Thus, one of the most prominent areas in promoting multiculturalism is in the field of education. Statistics showed that the most hate crimes occurring in schools or colleges are related to racial bias or bias against victims’ ethnicity or national origins (Arizaga, et al., 2005). Therefore, it is imperative to develop multicultural perspective to appreciate cultural diversity and other perspectives. Based on the increasing awareness of the need for intercultural communication in tertiary education in Ethiopia, this study will investigate the barriers of communications among students from different cultural backgrounds and suggest possible solutions.

Understanding Culture and Intercultural Communication

Culture and communication

Before studying what does or should happen when cultures meet, it is of the essence to define the term culture. Culture can be seen as the ‘sum total ways of living, including behavioral norms, linguistic expression, styles of communication, and patterns of thinking ,and beliefs and values of a group of large enough to be self-sustaining transmitted over the course of generations( Jandt,2001:499).
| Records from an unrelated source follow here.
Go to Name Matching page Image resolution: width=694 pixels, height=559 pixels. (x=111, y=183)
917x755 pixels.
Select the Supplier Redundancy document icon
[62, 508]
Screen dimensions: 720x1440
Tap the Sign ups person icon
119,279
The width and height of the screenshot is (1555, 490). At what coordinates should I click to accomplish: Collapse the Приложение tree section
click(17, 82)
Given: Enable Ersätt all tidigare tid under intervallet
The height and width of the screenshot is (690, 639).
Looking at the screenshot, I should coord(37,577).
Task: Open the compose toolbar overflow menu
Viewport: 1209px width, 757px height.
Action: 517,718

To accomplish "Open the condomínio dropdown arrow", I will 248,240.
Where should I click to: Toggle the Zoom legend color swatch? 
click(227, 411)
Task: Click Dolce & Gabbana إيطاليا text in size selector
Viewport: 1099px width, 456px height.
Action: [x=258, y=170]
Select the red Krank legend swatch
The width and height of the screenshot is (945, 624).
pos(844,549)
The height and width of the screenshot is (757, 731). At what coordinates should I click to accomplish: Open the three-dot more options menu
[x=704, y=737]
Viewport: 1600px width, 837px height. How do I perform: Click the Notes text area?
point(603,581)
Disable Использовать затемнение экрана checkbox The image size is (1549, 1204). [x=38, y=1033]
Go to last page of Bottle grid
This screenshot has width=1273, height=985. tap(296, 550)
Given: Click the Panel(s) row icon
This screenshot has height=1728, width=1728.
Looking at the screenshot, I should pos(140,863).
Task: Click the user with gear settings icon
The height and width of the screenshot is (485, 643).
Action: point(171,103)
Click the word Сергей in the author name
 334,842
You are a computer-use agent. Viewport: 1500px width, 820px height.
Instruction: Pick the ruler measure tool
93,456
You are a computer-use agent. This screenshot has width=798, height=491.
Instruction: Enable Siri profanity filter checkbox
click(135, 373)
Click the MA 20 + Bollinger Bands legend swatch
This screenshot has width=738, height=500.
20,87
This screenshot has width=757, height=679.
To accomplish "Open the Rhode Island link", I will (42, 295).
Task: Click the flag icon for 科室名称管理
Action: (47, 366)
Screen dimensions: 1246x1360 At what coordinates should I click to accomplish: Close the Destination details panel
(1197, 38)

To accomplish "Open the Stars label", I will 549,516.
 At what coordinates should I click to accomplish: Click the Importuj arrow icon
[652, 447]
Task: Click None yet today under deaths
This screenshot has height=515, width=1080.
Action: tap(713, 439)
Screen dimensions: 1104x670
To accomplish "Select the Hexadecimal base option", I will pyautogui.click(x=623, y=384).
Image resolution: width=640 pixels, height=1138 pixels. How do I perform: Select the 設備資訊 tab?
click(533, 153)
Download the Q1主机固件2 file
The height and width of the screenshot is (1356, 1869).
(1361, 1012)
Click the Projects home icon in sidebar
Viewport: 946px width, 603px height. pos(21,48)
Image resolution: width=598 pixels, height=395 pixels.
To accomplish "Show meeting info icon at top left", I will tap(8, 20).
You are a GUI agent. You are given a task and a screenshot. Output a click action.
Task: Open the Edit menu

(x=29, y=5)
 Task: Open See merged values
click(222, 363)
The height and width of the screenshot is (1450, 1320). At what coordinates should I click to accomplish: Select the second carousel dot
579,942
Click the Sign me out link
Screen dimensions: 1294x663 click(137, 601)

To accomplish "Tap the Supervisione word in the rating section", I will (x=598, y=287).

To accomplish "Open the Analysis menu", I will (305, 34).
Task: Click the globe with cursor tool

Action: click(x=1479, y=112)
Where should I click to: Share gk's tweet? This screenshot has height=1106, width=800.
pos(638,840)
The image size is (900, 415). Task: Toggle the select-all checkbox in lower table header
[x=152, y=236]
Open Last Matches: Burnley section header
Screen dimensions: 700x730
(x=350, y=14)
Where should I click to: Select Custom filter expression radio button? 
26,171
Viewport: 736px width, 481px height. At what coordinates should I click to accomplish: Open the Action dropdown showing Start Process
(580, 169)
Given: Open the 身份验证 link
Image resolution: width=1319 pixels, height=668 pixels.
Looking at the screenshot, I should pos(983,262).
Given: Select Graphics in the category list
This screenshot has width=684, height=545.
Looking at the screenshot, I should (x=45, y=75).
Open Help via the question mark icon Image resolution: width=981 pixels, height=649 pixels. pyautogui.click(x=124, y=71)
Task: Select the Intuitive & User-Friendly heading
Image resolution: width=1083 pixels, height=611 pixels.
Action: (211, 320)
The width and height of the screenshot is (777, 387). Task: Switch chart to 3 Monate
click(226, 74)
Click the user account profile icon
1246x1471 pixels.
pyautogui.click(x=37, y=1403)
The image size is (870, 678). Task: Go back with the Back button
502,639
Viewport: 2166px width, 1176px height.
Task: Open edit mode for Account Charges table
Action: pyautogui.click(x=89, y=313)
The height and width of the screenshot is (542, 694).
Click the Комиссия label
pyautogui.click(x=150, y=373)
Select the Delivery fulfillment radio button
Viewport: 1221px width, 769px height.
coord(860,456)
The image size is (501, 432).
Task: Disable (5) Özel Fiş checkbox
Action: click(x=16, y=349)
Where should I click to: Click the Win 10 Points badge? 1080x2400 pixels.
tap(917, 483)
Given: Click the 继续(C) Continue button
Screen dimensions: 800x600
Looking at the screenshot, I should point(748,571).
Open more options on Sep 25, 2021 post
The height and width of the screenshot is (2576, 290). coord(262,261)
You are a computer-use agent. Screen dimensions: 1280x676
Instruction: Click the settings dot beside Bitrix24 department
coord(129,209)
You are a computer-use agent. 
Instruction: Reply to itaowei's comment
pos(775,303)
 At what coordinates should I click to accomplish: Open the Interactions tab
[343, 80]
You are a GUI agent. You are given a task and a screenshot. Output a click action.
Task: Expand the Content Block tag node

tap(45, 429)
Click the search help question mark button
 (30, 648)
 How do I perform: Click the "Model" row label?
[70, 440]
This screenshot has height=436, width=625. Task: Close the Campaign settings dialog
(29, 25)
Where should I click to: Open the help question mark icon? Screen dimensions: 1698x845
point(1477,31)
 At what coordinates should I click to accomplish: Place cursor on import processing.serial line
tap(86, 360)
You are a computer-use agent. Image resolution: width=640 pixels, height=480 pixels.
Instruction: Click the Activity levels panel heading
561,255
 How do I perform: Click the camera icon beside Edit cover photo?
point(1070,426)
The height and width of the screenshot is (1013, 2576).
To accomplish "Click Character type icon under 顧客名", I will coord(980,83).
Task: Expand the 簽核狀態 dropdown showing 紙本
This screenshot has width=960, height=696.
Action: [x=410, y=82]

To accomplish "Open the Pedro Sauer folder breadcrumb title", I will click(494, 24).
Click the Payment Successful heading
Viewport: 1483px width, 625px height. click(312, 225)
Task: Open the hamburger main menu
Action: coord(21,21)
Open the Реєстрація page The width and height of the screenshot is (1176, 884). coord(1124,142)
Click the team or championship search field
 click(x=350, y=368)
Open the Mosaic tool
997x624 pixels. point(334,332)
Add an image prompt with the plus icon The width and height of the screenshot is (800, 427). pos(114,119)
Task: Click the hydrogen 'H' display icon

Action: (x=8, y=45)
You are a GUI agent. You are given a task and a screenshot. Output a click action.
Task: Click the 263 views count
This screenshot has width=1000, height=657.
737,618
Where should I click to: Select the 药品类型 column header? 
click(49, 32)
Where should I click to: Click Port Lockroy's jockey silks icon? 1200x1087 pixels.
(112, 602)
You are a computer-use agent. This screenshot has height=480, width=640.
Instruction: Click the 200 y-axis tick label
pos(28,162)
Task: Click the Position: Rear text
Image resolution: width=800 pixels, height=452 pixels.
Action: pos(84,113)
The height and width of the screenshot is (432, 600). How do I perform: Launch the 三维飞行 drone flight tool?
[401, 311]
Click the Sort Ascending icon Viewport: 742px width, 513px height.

The definition of culture stated above refers largely to our country context where stable practices happening within an ethnically stable group of people within stable physical and legal national borders.

It is recognized widely that one of the characteristics separating humans form other animals is the development of culture. The development of culture is made possible through communication, and it is through communication that culture is transmitted from one generation to another (Gudykunst and Kim, 1992). Thus, culture and communication are two sides of the same coin.

As mentioned above culture and communication, are indivisible form each other; the understanding of one demands the understanding of the other and the changes to one will cause changes in the other. In line with this Samovar and Porter (1997), sated that when culture vary, communication practice also vary.

As culture vary, misunderstandings and difficulties in intercultural communication is inevitable. This largely arises among university students when there is little or no awareness of divergent cultural values, beliefs, and behaviors. To increase student’s cultural fluency, they should be aware of and sensitive to different values, beliefs, attitudes and assumptions in diverse aspects of life as well as culturally different modes of behavior.

What is intercultural Communication?

Intercultural communication as a human activity has been around since human history began. It has been a human concern for millennia. It takes place when culturally diverse people interact. Seen in this light, intercultural communication is not a new phenomenon. However, what is new is (the systemic study of exactly what happens when cross-cultural contacts and interaction takes place –when message producer and message receiver are from different cultures (Samovar and Porter, 1997:1). It investigates the relation among people representing different cultures (Gudykunst and Mody, 2002).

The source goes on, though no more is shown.